According to this section the obligations imposed by the Constitution must be complied with and failure to do so renders the conduct in issue invalid. The implication of s 2 is simply that the conduct of those to whom the Constitution applies must at all material times comply with it; that the conduct which is in contravention of the Constitution is invalid and cannot in law be enforced; and, thirdly, that in so far as this matter is concerned, the procurement of goods and services in contravention of s 217 of the Constitution is invalid and the relevant organ of state is in law not bound by an agreement concluded in contravention of s 217 of the Constitution.
[7] It is furthermore contended by the Applicant that s 2 of the Constitution does not contain any requirement which must be complied with before an application for the relief such as sought herein is instituted. It is submitted by the Applicant that such an application may be instituted at any time and in particular in circumstances such as the present where the First Respondent seeks to enforce what are clearly constitutionally invalid agreements.
[8] The Applicant is in law required to conduct itself in a manner which is consistent with the Constitution and any of its conduct which is inconsistent with the Constitution is invalid. The Courts are also bound by the Constitution to declare as constitutionally invalid any conduct which is inconsistent with the Constitution invalid.

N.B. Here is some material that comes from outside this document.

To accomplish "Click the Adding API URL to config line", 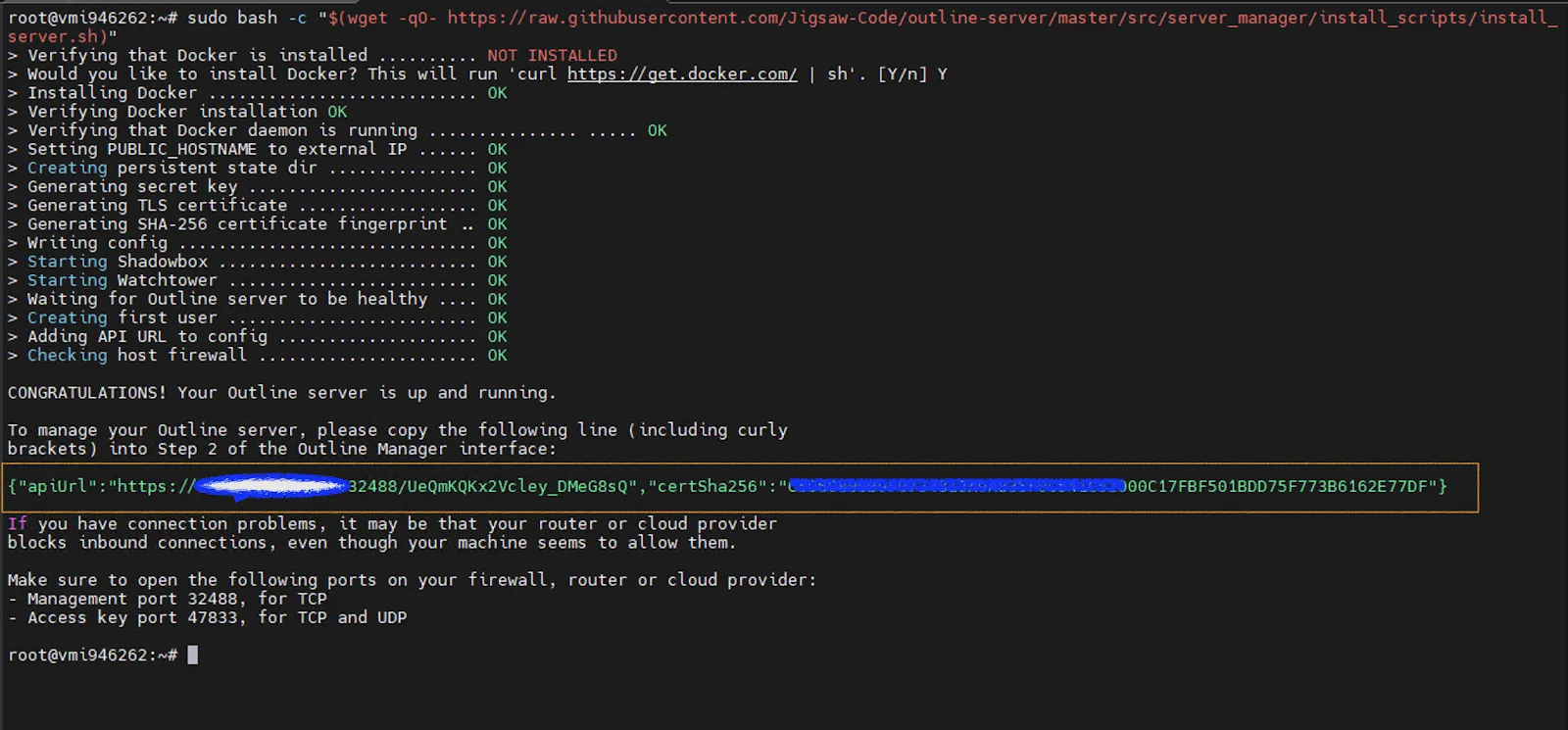I will coord(147,336).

[9] The facts of the matter relating to the first agreement
I proceed hereunder to set out the facts that relate to the conclusion of the first agreement. On 16 March 2006, the Applicant and the First Respondent concluded a written agreement for the provision of goods and services. A copy of the said agreement was attached to the founding affidavit as Annexure 'FA2'. Clause 3 of the first agreement provides for the appointment of the First Respondent by the Applicant "to perform the services detailed in schedule 1 upon the terms and conditions set out herein." In terms of the first agreement, the First Respondent was required to develop and implement an information management system for the South African Social Security Agency. Accordingly the first agreements provided for the procurement of goods and services by the Applicant and ought to have been concluded pursuant to the procurement processes contemplated in s 217 of the Constitution. The said section requires, amongst others, that a service provider from whom goods and services are produced should be selected through a competitive tender process.

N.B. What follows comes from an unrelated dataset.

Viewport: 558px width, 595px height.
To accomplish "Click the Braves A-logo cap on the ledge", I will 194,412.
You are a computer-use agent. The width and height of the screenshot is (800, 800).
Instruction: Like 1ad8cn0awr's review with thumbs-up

[10] For the following reasons it is contended by the Applicant that the first agreement was not concluded in accordance with the prescripts of s 217 of the Constitution in as much as:
1. there was no public invitation to interested parties to submit tenders for the provisions of the goods and services provided for in the first paragraph;
2. the First Respondent did not submit a tender for the provision of the goods and services provided for in the agreement;
3. it was not concluded in the transparent manner;
4. the respondents' goods and services were not assessed to determine if the agreed price was competitive and cost effective;
5. the process which led to the conclusion of the agreement was not fair in that other service providers were not publicly invited to submit tenders for the provisions of the goods and services in issue.

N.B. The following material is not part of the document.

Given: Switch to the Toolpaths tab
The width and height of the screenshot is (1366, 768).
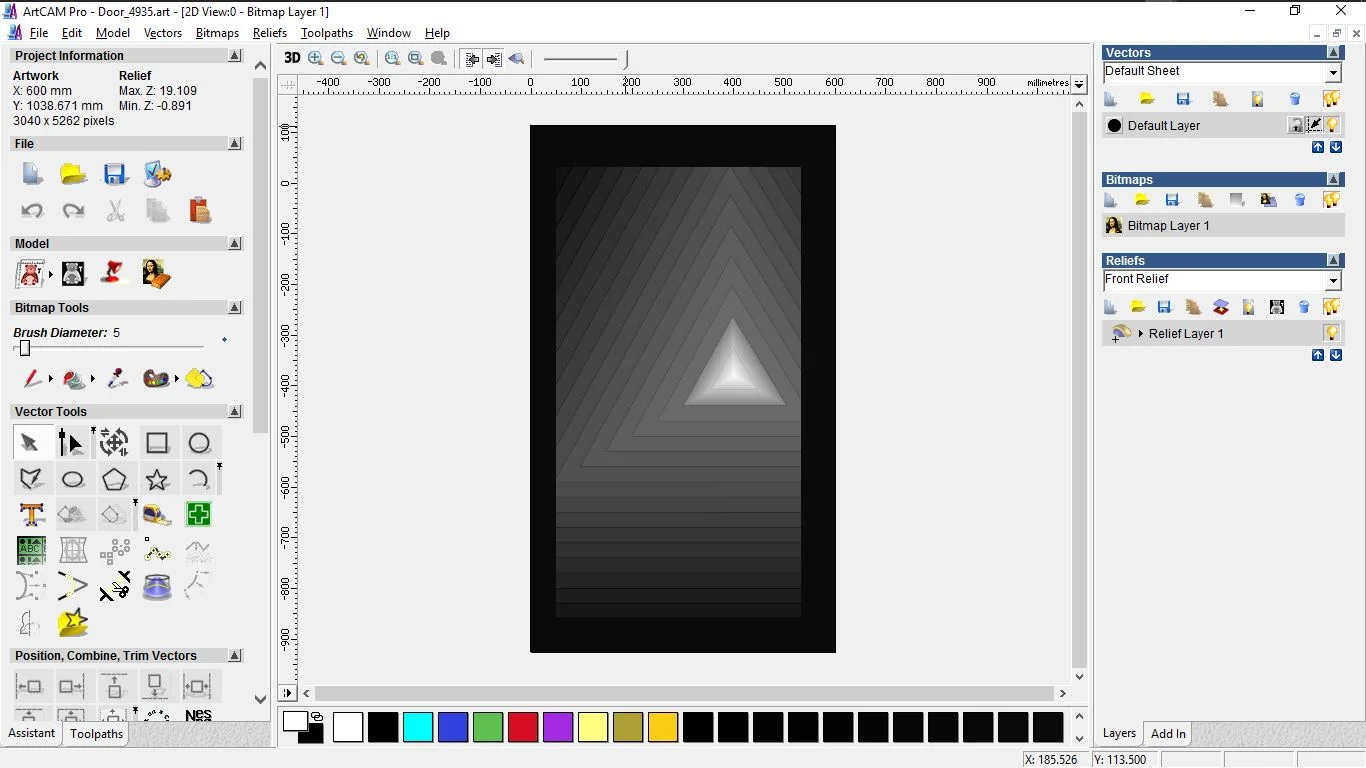Looking at the screenshot, I should (x=96, y=734).
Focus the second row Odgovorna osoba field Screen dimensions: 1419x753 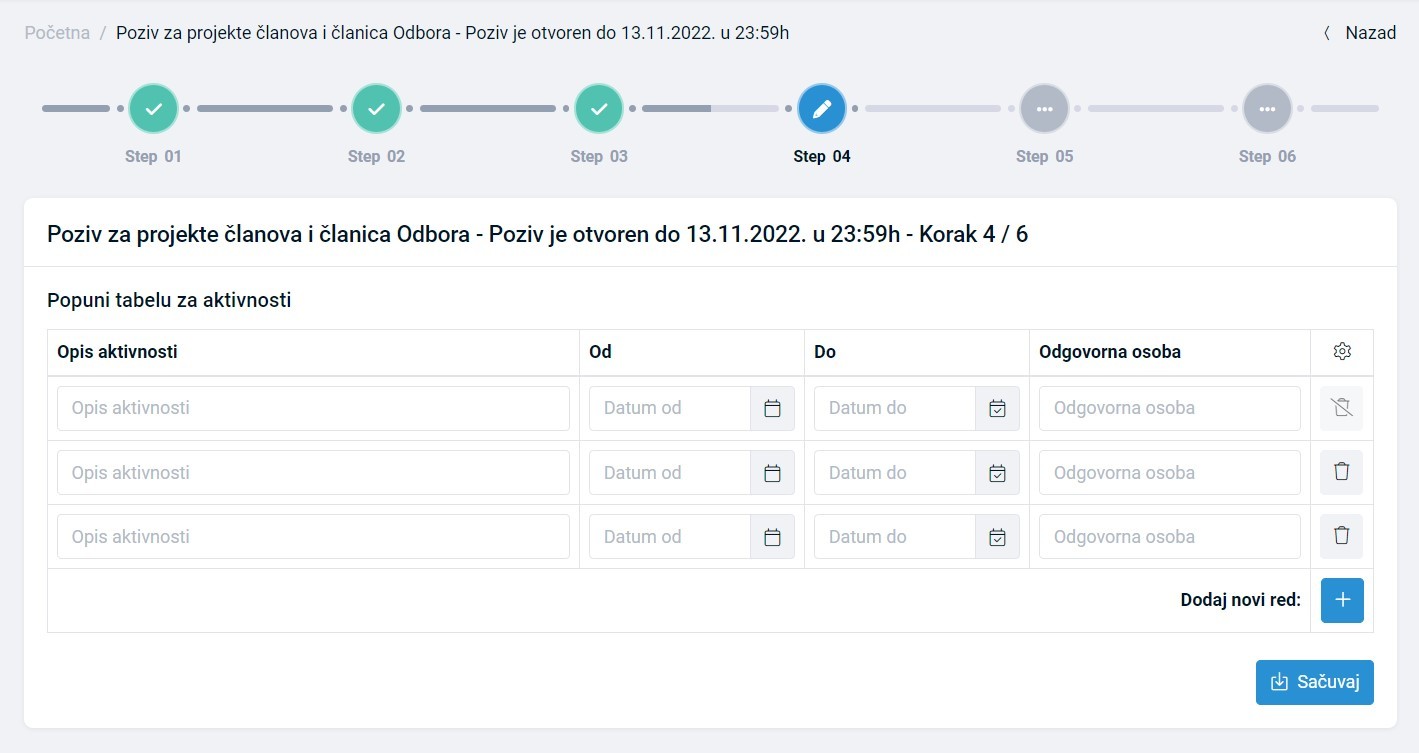pyautogui.click(x=1169, y=472)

[11] On those bases it is submitted by the Applicant that the appointment of the First Respondent in terms of the first agreement was constitutionally invalid in terms of s 2 of the Constitution; that the conclusion of the first agreement was not authorised by the defendant (Applicant) in the manner contemplated in s 217 of the Constitution and it is therefore invalid; that the appointment of the First Respondent was not enforceable against the Applicant as its enforcement would constitute an illegality and would perpetuate the very mischief which s 217 of the Constitution was designed to combat; and lastly, that the first agreement was invalid, unenforceable and did not give rise to a valid and enforceable arbitration agreement between the Applicant and the First Respondent.
[12] Clause 25 of the impugned agreement provides for a dispute resolution. It provides as follows:
''25 1 In the event of a dispute arising between SITA and the Service Provider, in respect of any cause whatsoever, including a dispute with regard to the remuneration in terms of paragraph 11, it shall be referred to mediation within 7 (seven) calendar days of written notification by either party to the other.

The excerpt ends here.